━━━━━ Texte du document ━━━━━
L’Albanie vient de franchir une étape inédite en nommant Diella, un ministre virtuel alimenté par intelligence artificielle, chargé de superviser les marchés publics. Cette décision, annoncée le 11 septembre 2025 par le Premier ministre Edi Rama, s’inscrit dans une stratégie ambitieuse pour éradiquer la corruption et accélérer l’adhésion du pays à l’Union européenne. Avec un rôle clé dans l’évaluation des appels d’offres et une promesse de transparence absolue, cette initiative soulève autant d’espoirs que de questions sur l’avenir de la gouvernance algorithmique.
À retenir
- Première mondiale : L’Albanie devient le premier pays à intégrer un ministre 100 % virtuel, Diella, pour gérer les marchés publics.
- Objectif principal : Éliminer la corruption dans les appels d’offres via une traçabilité totale des fonds publics.
━━━━━
Énoncé 1:
Répondez aux questions suivantes d'après le texte sur le ministre virtuel albanais :
(a) À quelle date la nomination de Diella a-t-elle été annoncée ?
(b) Qui a fait cette annonce ?
(c) Quel est l'objectif principal indiqué dans la partie « À retenir » ?
Le texte et les lignes n'ont aucun lien entre eux.
━━━━━ Les lignes ━━━━━
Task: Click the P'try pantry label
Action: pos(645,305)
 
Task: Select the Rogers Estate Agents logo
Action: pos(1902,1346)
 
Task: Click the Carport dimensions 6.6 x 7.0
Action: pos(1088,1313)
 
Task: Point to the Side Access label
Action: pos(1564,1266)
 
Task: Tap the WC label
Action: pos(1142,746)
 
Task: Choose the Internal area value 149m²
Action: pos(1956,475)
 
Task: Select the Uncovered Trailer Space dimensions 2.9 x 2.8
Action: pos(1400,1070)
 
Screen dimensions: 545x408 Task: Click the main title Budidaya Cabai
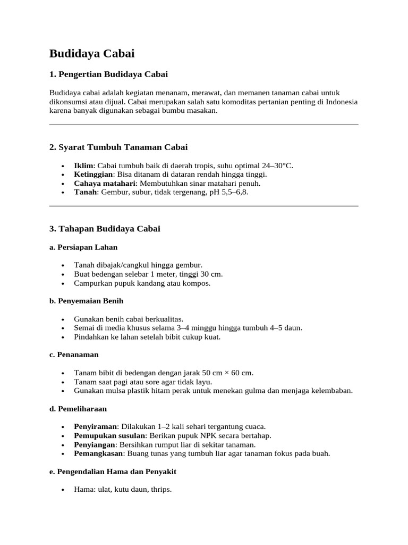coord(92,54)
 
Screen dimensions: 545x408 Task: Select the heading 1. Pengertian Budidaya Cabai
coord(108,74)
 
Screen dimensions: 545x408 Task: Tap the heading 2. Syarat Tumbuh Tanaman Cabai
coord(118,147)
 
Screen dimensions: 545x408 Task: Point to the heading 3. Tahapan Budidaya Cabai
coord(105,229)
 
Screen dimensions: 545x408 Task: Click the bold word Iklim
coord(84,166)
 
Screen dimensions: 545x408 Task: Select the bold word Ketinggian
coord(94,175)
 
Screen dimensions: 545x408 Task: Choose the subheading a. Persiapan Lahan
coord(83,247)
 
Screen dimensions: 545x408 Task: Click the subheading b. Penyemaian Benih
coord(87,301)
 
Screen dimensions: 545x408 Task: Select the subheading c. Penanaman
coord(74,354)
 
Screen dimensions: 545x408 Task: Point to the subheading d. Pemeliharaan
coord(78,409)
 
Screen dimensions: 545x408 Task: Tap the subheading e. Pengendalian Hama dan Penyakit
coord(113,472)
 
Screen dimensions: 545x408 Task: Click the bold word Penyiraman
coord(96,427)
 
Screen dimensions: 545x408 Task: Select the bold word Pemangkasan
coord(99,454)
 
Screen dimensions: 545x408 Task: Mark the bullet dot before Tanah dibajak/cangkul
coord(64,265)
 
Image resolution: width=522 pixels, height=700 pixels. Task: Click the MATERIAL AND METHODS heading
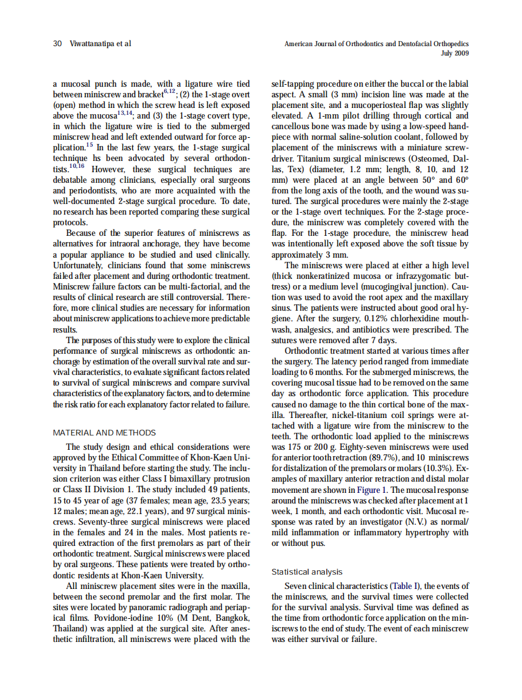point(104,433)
━━━━━
━━━━━ Les lignes ━━━━━
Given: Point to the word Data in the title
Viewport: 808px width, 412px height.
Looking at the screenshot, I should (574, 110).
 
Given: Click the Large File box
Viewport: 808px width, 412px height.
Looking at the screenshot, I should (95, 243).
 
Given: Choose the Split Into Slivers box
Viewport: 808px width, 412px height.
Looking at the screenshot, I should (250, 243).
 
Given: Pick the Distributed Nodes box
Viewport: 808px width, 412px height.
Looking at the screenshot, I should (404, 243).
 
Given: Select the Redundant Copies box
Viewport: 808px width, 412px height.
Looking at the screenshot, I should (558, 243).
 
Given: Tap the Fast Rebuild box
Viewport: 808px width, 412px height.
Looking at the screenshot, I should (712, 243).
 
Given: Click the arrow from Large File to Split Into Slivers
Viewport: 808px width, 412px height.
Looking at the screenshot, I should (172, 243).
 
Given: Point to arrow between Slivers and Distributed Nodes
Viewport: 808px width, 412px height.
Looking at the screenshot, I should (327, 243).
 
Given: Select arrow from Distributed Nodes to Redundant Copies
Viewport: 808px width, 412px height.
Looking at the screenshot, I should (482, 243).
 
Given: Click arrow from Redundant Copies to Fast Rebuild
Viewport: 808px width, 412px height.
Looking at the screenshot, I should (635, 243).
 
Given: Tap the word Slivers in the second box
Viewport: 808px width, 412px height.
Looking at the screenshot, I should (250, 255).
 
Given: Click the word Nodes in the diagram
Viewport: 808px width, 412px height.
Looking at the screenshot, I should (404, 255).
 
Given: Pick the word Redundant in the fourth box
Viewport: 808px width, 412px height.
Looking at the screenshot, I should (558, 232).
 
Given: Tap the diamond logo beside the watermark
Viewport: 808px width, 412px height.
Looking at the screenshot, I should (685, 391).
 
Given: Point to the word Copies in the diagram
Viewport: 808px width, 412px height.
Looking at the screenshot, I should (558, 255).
━━━━━
━━━━━ Les lignes ━━━━━
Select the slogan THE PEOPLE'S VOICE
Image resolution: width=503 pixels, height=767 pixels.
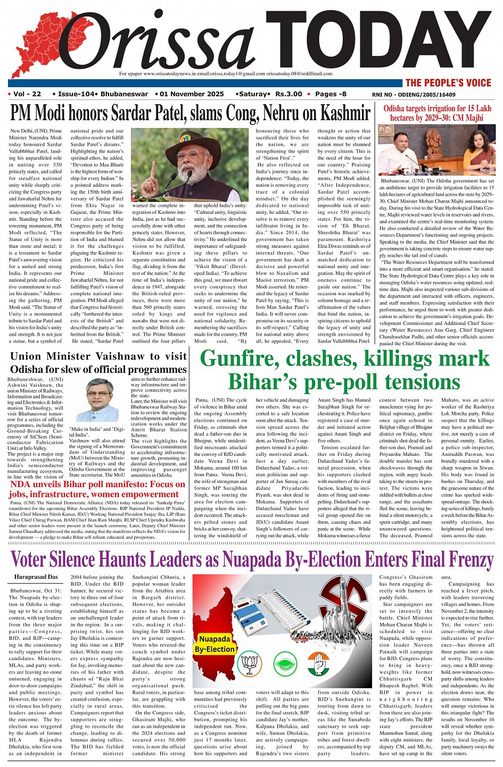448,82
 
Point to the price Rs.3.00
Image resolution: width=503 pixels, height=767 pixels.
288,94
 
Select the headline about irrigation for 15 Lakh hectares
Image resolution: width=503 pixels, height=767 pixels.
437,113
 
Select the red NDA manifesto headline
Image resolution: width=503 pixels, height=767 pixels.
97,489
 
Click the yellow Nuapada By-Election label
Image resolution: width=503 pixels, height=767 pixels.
━━━━━
Énoncé 2: Recopiez à l'identique le passage des lignes qui commence à la ligne contenant « Task: Click the P'try pantry label » et se termine à celle contenant « coord(92,54) », ces deux lignes incluses. N'incluez pas les images dans votre réponse.

Résultat attendu 1:
(a) Le 11 septembre 2025.
(b) Le Premier ministre Edi Rama.
(c) Éliminer la corruption dans les appels d'offres via une traçabilité totale des fonds publics.

Résultat attendu 2:
Task: Click the P'try pantry label
Action: pos(645,305)
 
Task: Select the Rogers Estate Agents logo
Action: pos(1902,1346)
 
Task: Click the Carport dimensions 6.6 x 7.0
Action: pos(1088,1313)
 
Task: Point to the Side Access label
Action: pos(1564,1266)
 
Task: Tap the WC label
Action: pos(1142,746)
 
Task: Choose the Internal area value 149m²
Action: pos(1956,475)
 
Task: Select the Uncovered Trailer Space dimensions 2.9 x 2.8
Action: pos(1400,1070)
 
Screen dimensions: 545x408 Task: Click the main title Budidaya Cabai
coord(92,54)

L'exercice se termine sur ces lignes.